Muscle thick filament structure and assembly require precise determination of length and diameter, structural differentiation and nonequivalence of myosins, and dynamic regulation of assembly and disassembly in response to a variety of signals. Directed assembly of myosin, therefore, is more likely than simple self assembly of myosin into thick filaments (Epstein & Fischman, Science 251:1039, 1991). The
unc-45 locus has been proposed to encode a catalyst for thick filament assembly, based on the phenotype of the temperature sensitive (ts) strain CB286 (Epstein & Thomson, Nature 250:579, 1974). This locus has been shown to interact genetically with myosin heavy chains (mhc) A and B, the body wall muscle isoforms (Venolia & Waterston, Genetics 126:345, 1990). We have found that the ts mutation
e286 does not lead to alterations in the accumulation of mhc A and B in strains grown at the restrictive temperature. Analysis of filaments purified from strains grown at the restrictive temperature has shown that both mhc isoforms are incorporated into thick filaments, although their quantity is markedly decreased when compared to those of strains grown at the permissive temperature. The
unc-45 gene has been cloned and is predicted to encode a 961 amino acid residue protein (Venolia, L. pers. comm.). We have identified two domains: an amino-terminal region which contains three tandem TPR (tetratricopeptide repeat) motifs and a carboxy-terminal CRO1/SHE4 domain. TPR motifs consist of antiparallel a-helices which pack together into an amphipathic groove which mediates protein-protein interactions (Das et al. EMBO J. 1:1192, 1998). They are present in a variety of proteins, including chaperones and protein phosphatases. The CRO1/SHE4 domain displays primary sequence similarity to the fungal proteins Cro1p (Podospora anserina) and She4p (Saccharomyces cerevisiae).
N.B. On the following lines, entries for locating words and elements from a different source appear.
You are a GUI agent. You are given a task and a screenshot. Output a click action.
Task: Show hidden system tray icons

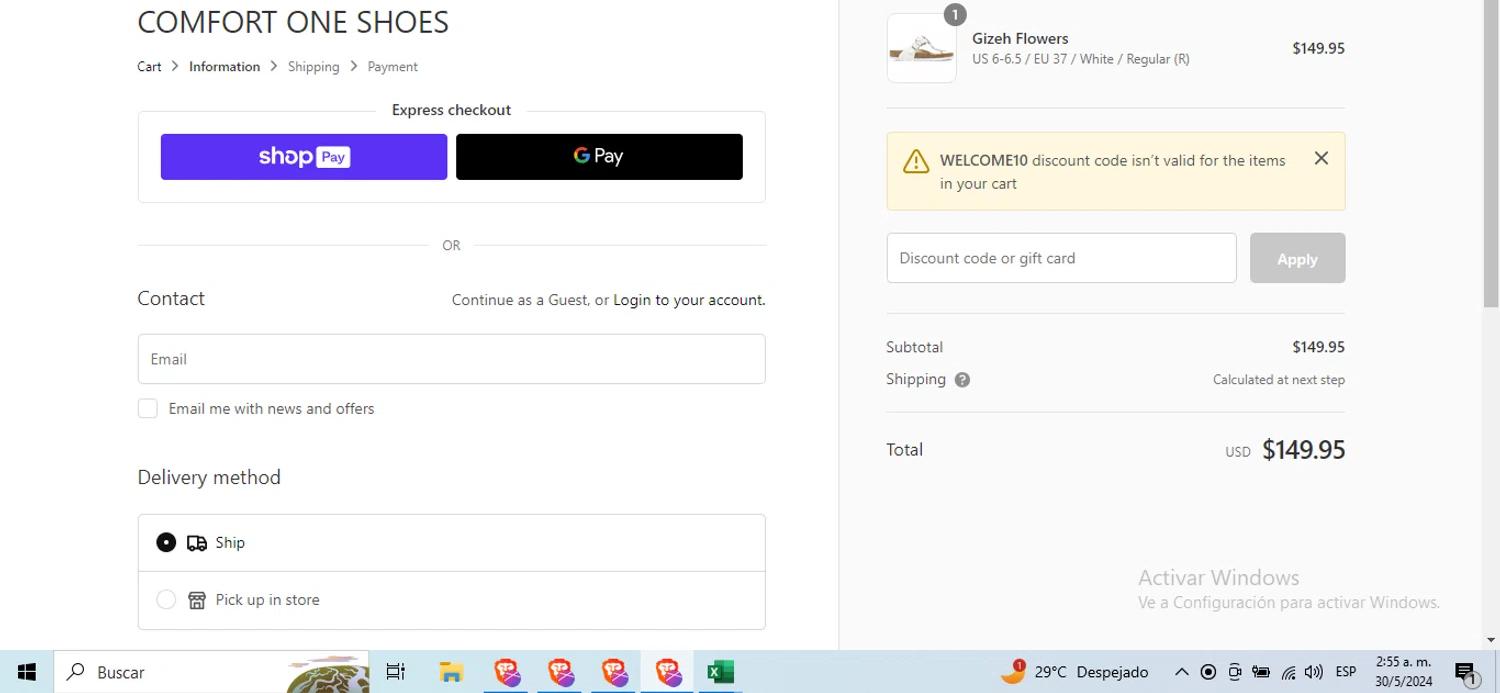point(1181,672)
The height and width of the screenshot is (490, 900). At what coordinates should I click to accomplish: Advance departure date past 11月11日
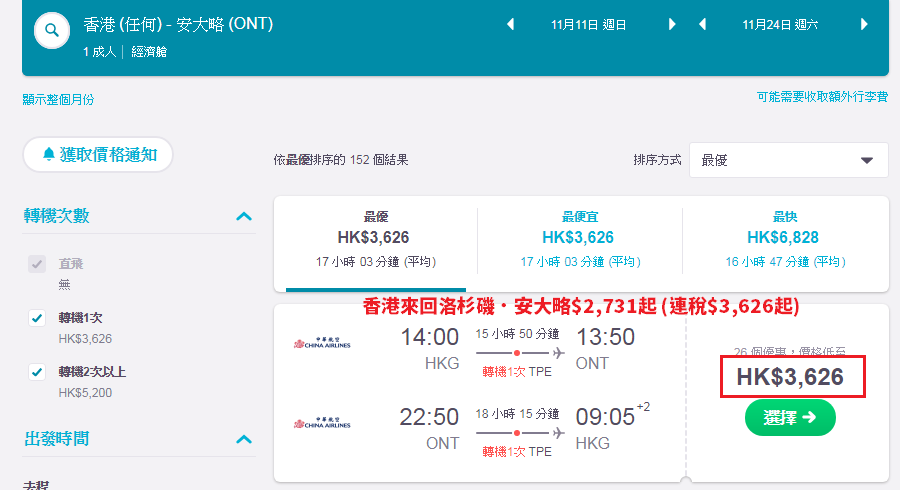click(672, 25)
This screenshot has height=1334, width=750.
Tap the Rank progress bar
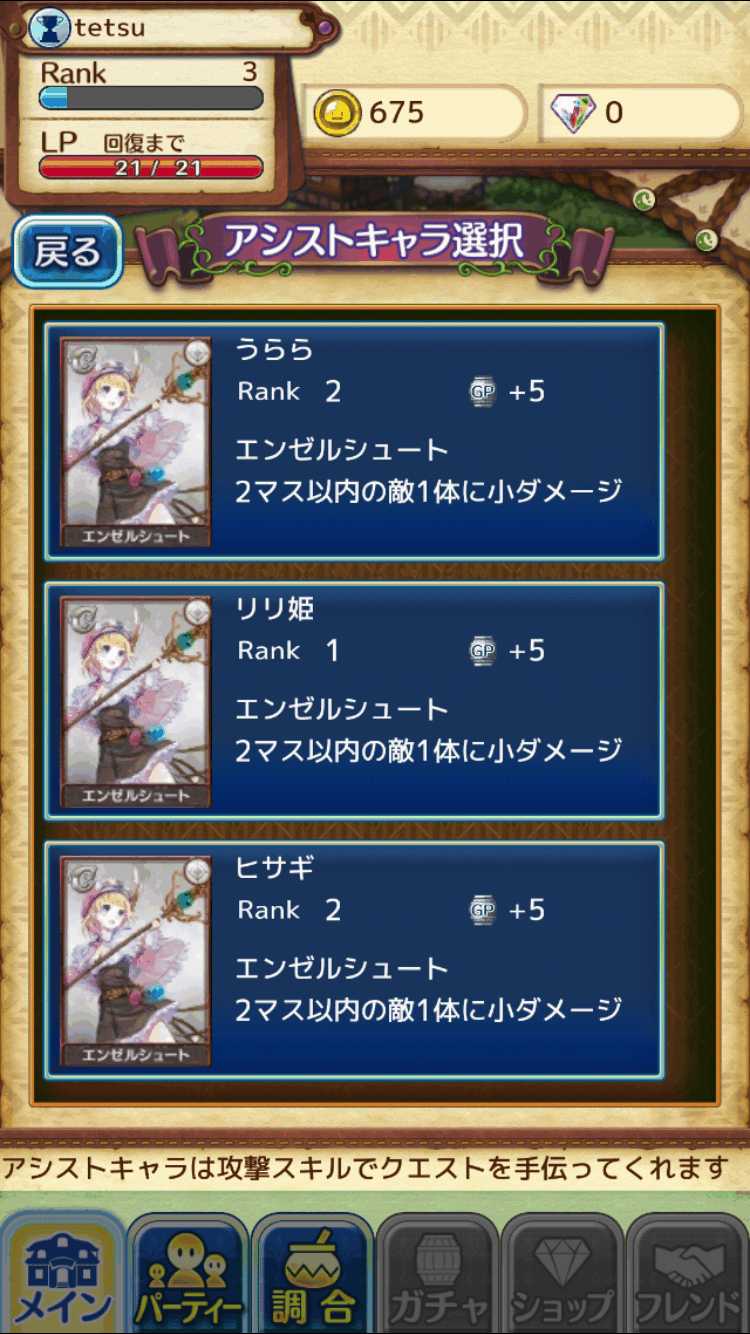tap(151, 98)
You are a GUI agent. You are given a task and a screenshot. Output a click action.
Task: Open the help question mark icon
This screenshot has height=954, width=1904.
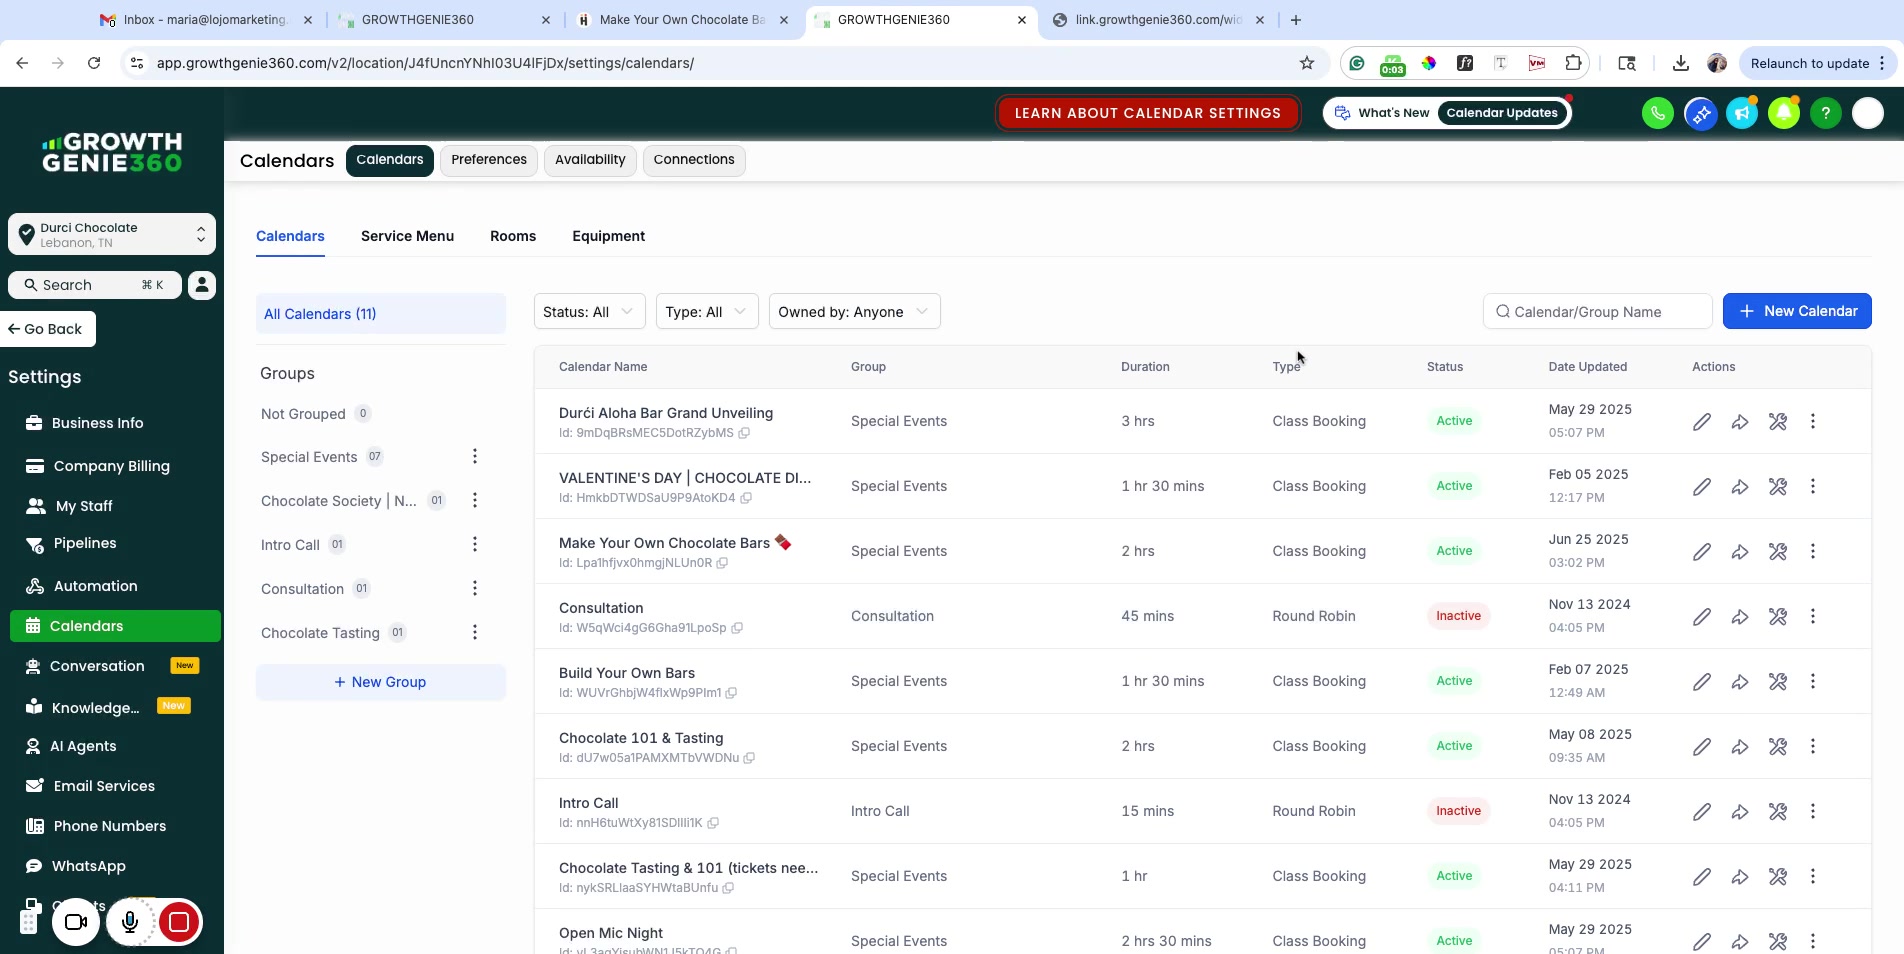pyautogui.click(x=1825, y=114)
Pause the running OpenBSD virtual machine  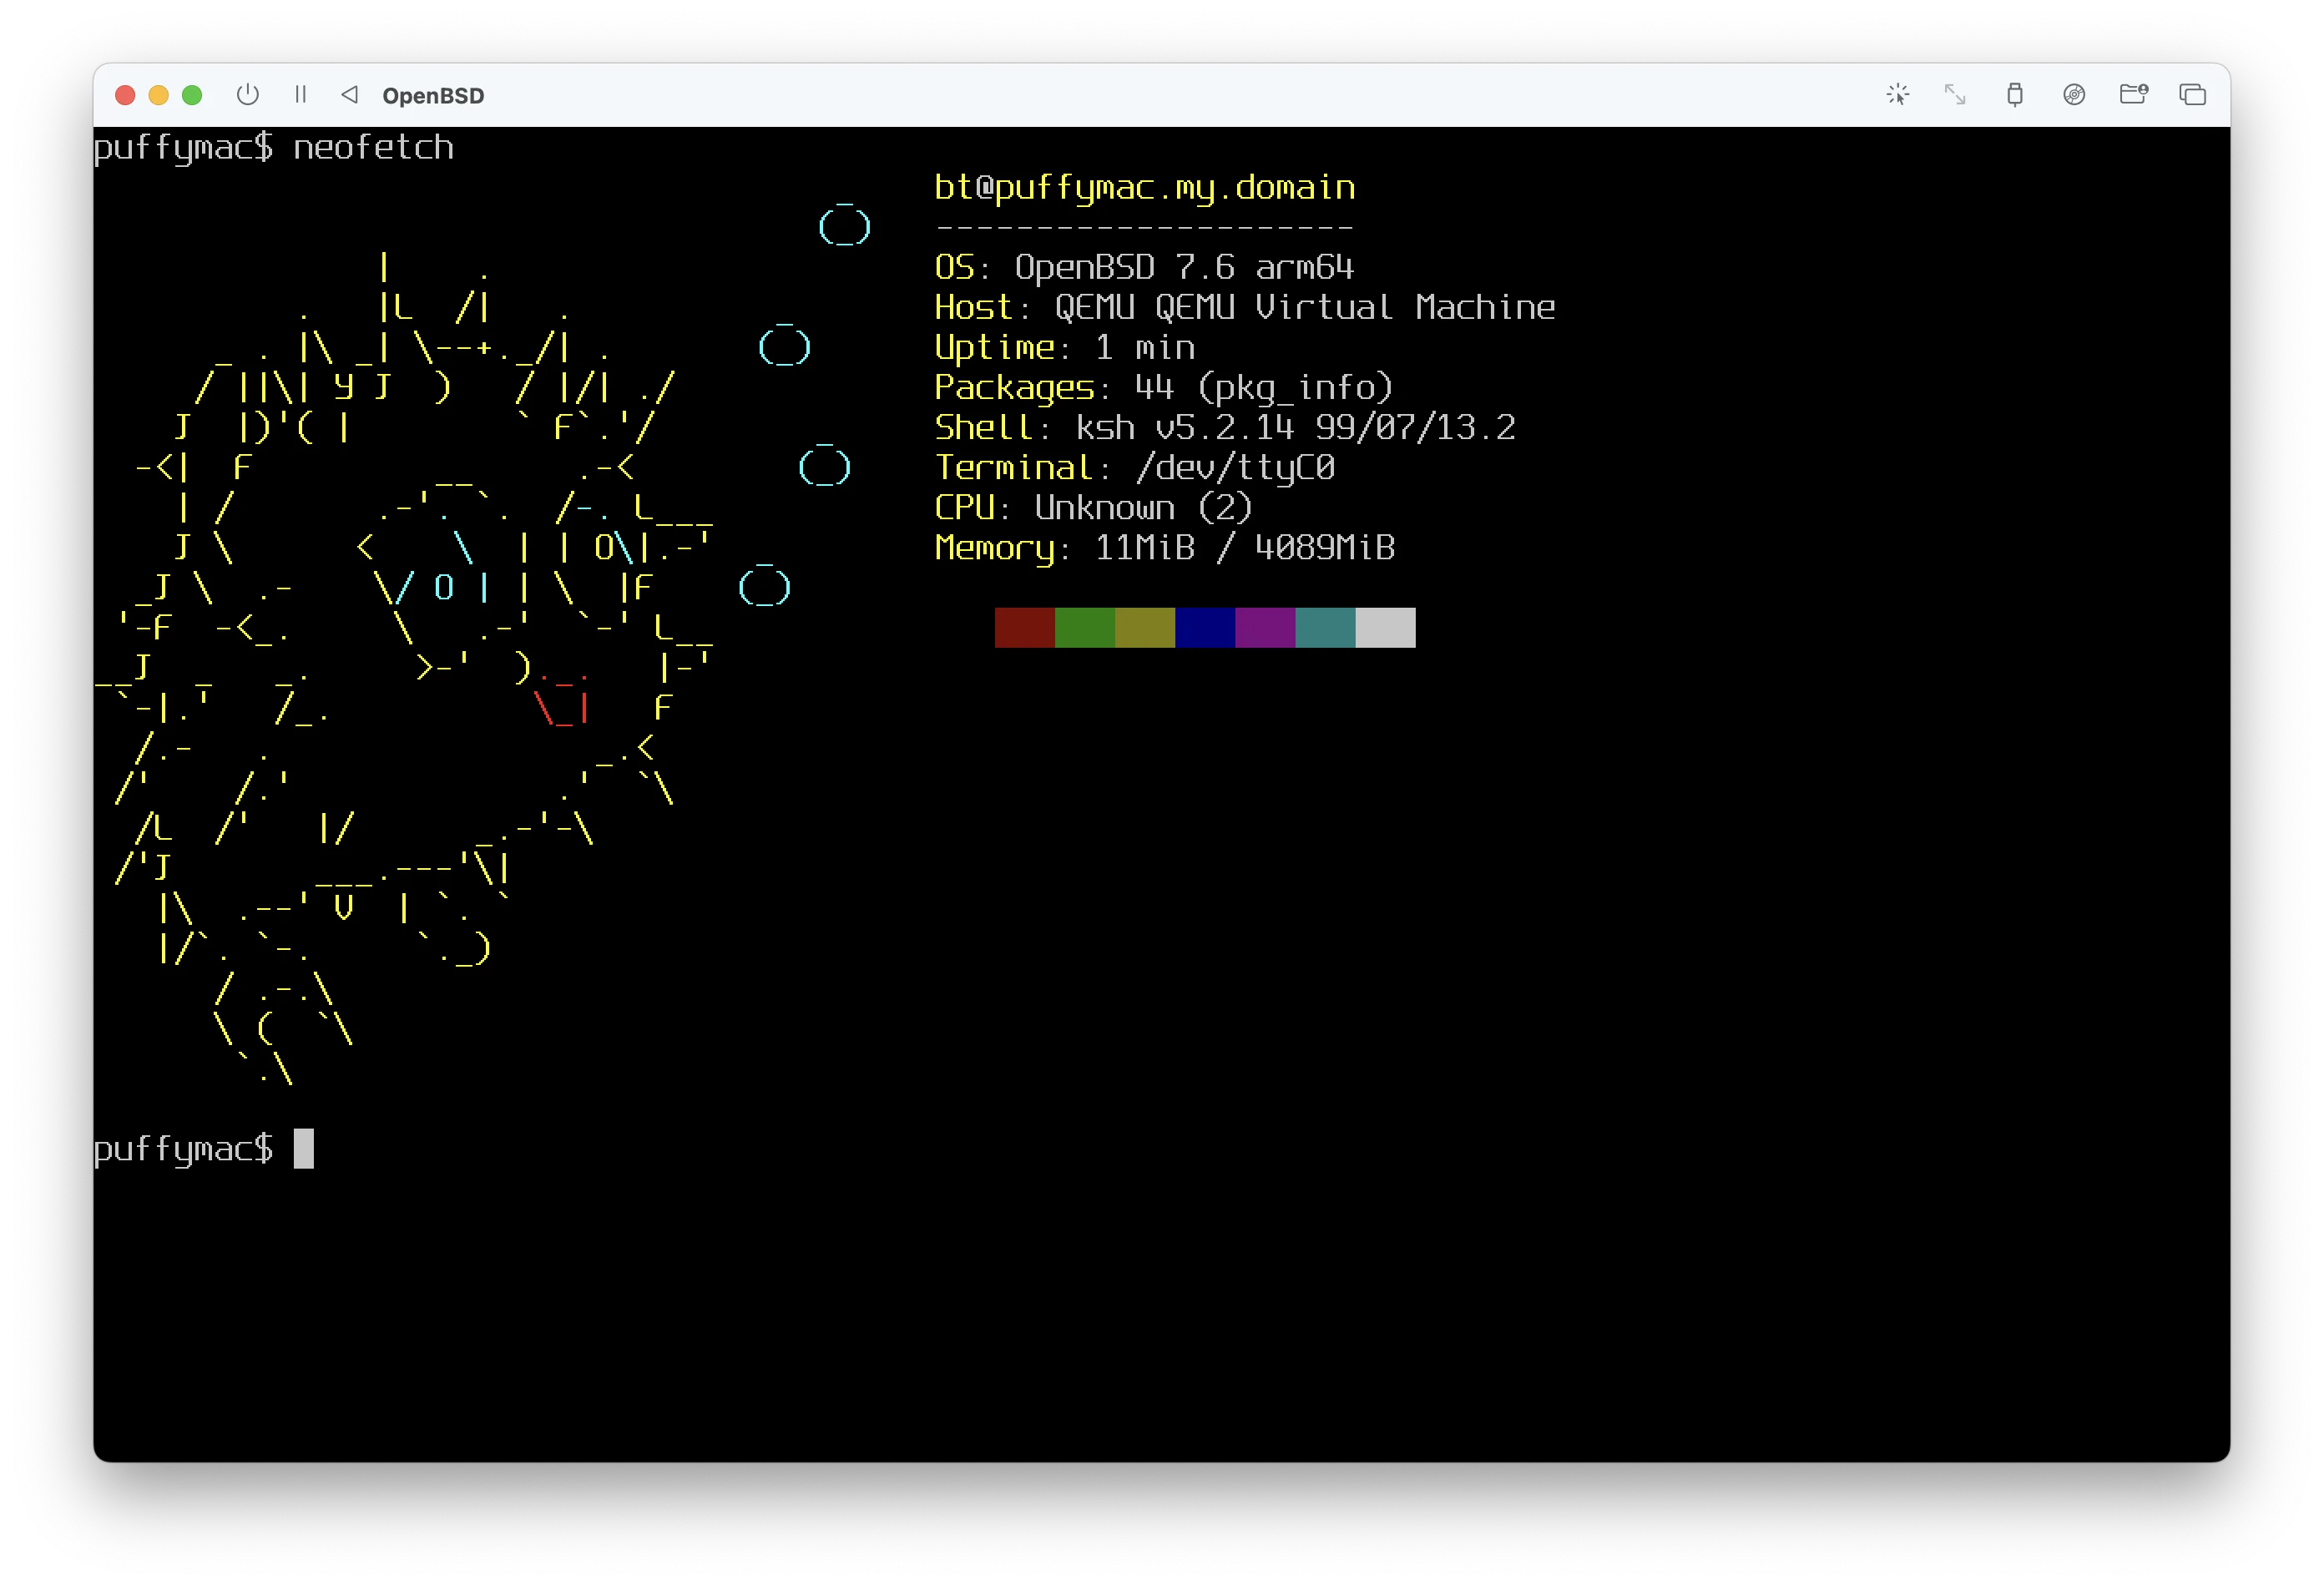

Both proteins were identified through genetic screens seeking mutants defective in processes involving differential segregation of molecules (Jansen et al. Cell 84:687, 1996; Berteaux-Lecellier et al. EMBO J. 1:1248, 1998). We have identified the genetic alterations of the five
unc-45 ts alleles. They consist of missense mutations that lead to amino acid substitutions, three of which fall on conserved residues throughout the CRO1/SHE4 domain. We have also determined that the lethal alleles are caused by premature chain termination mutations in codons located between the TPR and CRO1/SHE4 domains. These assignments further confirm the identification of the
unc-45 gene and protein. The above findings are consistent with our hypothesis of UNC-45 having an assemblase activity, that is, acting as a catalyst (e.g. chaperone or scaffold) during thick filament assembly. Our current work is directed toward establishing whether UNC-45 is a structural component of thick filaments or whether it is only transiently associated with them. We are also investigating the biochemical properties of thick filaments isolated from ts strains grown at the restrictive temperature. Supported by grants from the Muscular Dystrophy Association, National Science Foundation and the National Institute of General Medical Sciences.